[[ INPUT FOR THIS TASK open ]]

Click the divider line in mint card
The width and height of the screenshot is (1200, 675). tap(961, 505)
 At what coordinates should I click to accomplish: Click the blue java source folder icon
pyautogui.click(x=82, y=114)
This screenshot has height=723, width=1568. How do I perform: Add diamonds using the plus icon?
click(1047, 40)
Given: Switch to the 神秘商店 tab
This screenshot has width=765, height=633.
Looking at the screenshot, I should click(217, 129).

[[ INPUT FOR THIS TASK closed ]]
[[ INPUT FOR THIS TASK open ]]

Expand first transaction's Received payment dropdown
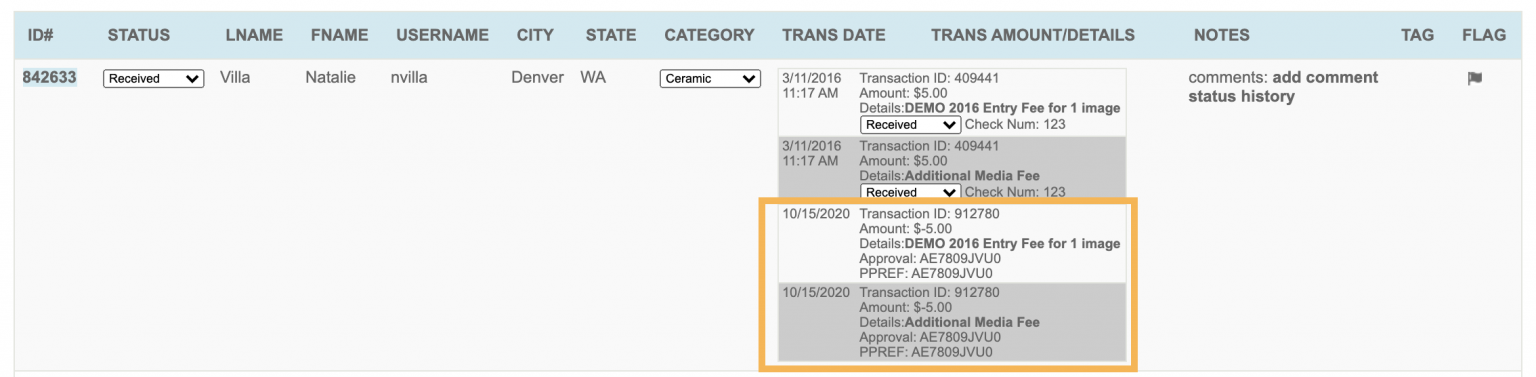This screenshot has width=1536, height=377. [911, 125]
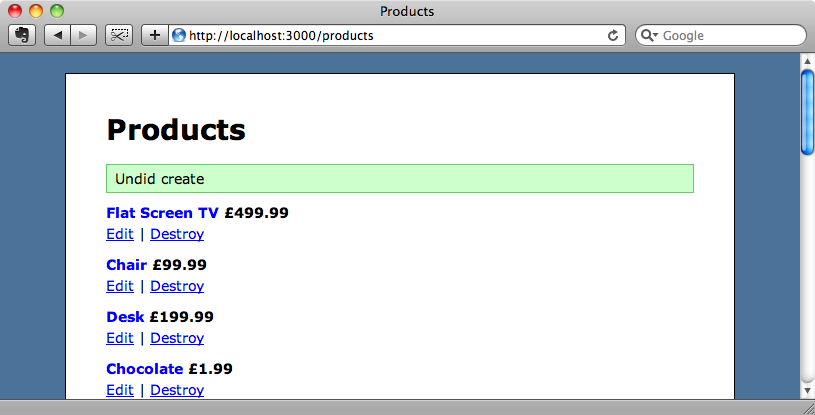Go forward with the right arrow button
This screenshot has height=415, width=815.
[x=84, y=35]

[[ INPUT FOR THIS TASK closed ]]
[[ INPUT FOR THIS TASK open ]]

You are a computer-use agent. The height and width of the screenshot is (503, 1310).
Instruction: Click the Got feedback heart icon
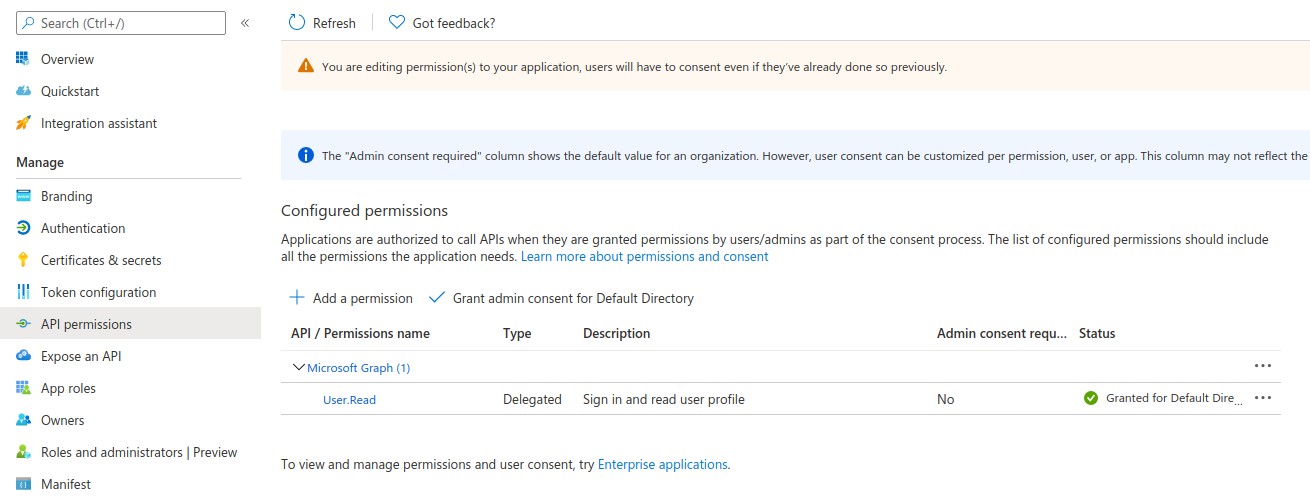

[[ INPUT FOR THIS TASK closed ]]

* EXERCISE PROMPT: Reproduce exactly, and only, the part of the listing above that begins at the line with "You are a computer-use" and goes on through the line with "Instruction: Click the".

* WRITTEN RESPONSE:
You are a computer-use agent. The height and width of the screenshot is (503, 1310).
Instruction: Click the Got feedback heart icon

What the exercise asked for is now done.